Так до самого вечера сидел Арсений на кухне, в окно на улицу глядел. Потом Федор Кузьмич к себе его позвал, устроил на ночь. Пальто старое на полу расстелил, под голову — тряпки какие-то. Арсений только лег, глаза так и стали сами слипаться.
— А ведь я предупреждал его, чем все это кончится, — вдруг говорит Федор Кузьмич.
— Кого? — отозвался сквозь сон Арсений.
— Бонапарта… Предсказывал, что случится… Не поверил он мне тогда, не послушался. Вот и пошел войной…
Утром Васена Власьевна в дверь стучит, Арсения обратно зовет. Пришел Арсений, а в комнате Лукичева Капа.
— Ты уж прости нас, — говорит. — Это все дурак мой. Пошутить вздумал… Выпивши был… Луизку-гулящую подговорил. Напоил ее пивом, она и выступила. Веселились они… Ты уж прости…
— Да что там! — машет рукой Арсений. — И вспоминать нечего!
Лукичева Капа даже прослезилась.
— Вот какой у тебя муж, Васена, — говорит. — Прямо Божий человек…
— Божий-то Божий, — отвечает Васена Власьевна. — Только вот нищий и босой! Дома-то ни копейки! Вон Зинюхины как живут! Вертятся круглый год! То шапки к зиме шьют, то игрушки детские. Перед Пасхой всегда веночки могильные мастерят. А этому все нипочем, всем доволен, и все ему хорошо!
А когда Лукичева Капа ушла, говорит Арсению:
— Я тут белье свое собрала… Все стираное, чистое… Ступай на вещевой рынок, продай что можно… Смотри только — не продешеви! Цену я там тебе написала…
— Белье, так белье, — вздохнул Арсений. Собрала ему Васена Власьевна сумку, набила доверху и отправила из дома. На рынке Арсений нашел место возле забора, разложил товар, стоит, ждет. А вокруг знакомых — полным-полно. Все мимо ходят, только потешаются:
— Ты что это, Арсений? Бельем женским торговать вздумал?
— Что за цены, Арсений? Вон в магазине новое — дешевле. Кто у тебя купит?

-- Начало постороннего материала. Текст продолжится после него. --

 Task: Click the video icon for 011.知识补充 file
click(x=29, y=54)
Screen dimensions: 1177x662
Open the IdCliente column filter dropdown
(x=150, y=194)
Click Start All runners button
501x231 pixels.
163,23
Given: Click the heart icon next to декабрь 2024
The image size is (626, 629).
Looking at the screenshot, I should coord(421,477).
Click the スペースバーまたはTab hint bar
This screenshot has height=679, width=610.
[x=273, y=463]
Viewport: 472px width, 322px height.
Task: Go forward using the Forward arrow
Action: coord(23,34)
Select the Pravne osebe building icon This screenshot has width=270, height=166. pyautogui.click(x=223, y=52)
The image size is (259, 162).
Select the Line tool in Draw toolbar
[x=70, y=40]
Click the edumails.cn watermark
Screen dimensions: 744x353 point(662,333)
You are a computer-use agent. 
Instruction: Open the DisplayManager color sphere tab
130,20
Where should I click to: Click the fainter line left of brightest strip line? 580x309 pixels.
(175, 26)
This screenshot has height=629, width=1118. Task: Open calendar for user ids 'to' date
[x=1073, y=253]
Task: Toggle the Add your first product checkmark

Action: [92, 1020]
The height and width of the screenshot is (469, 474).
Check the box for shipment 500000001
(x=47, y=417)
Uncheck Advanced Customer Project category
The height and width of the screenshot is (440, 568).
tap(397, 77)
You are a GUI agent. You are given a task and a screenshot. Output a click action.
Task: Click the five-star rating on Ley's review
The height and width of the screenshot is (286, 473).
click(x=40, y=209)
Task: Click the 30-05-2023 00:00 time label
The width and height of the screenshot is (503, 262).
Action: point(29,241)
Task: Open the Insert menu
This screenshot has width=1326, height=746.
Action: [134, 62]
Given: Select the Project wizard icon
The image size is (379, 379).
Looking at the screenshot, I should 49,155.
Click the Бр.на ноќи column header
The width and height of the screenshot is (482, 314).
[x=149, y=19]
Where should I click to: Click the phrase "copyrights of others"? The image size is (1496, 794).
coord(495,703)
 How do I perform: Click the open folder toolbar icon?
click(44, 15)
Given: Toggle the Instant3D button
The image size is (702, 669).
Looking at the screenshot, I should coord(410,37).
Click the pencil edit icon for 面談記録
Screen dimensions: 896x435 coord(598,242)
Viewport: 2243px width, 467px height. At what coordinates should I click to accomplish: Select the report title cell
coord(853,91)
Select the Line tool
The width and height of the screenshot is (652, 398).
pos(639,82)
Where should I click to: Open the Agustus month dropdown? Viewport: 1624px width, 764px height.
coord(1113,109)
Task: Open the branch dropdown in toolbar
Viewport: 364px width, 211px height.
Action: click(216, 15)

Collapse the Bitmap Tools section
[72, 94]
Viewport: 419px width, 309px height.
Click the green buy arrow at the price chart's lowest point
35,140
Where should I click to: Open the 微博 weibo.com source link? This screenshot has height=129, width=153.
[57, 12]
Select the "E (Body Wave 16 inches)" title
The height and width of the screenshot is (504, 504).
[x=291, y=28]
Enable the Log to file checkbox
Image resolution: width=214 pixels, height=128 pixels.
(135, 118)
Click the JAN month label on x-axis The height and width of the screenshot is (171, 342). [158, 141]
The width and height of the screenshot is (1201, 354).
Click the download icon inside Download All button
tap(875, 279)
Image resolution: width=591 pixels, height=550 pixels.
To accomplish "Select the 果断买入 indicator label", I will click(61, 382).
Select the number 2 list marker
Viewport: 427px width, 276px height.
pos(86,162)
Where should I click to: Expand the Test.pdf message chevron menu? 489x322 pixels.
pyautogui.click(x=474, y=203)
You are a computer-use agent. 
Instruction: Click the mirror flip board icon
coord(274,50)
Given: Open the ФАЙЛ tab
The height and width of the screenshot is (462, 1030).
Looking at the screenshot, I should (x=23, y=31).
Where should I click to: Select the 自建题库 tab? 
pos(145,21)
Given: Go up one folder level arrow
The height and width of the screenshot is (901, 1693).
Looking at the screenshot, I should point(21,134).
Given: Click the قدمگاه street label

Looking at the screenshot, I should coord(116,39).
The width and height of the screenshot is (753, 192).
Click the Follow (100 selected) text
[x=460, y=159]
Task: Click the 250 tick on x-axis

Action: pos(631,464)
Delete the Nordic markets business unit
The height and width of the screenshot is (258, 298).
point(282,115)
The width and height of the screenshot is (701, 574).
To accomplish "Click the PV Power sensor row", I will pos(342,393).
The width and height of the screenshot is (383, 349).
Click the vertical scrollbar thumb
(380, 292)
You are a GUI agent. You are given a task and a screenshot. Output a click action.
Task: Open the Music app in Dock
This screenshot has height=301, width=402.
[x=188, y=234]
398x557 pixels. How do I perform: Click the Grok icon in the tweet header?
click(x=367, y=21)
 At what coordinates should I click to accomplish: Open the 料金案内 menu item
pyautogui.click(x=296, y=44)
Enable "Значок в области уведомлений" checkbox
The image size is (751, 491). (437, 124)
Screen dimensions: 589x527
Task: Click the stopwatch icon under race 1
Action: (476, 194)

— Шел бы ты домой, Арсений! Не позорься! Собирай свои тряпки и ступай!
— Как же можно? — пугается Арсений. — Жена наказала продать!
Потом ребята какие-то стали вокруг бегать, пыль, грязь прямо на белье. Рядом торговец небритый, в телогрейке и с костылями под мышкой.
— А ну прочь отсюда! — погрозил он ребятам костылем. Вся телогрейка его была увешана боевыми орденами и медалями: «За боевые заслуги», «За взятие Берлина», «За освобождение Киева».
— Не нужны медальки для коллекции? — обращался он к прохожим. Многие подходили к нему, покупали.
— Друзей моих усопших награды, — говорил небритый. — Продаю для поддержания вдов. Нужда заставляет…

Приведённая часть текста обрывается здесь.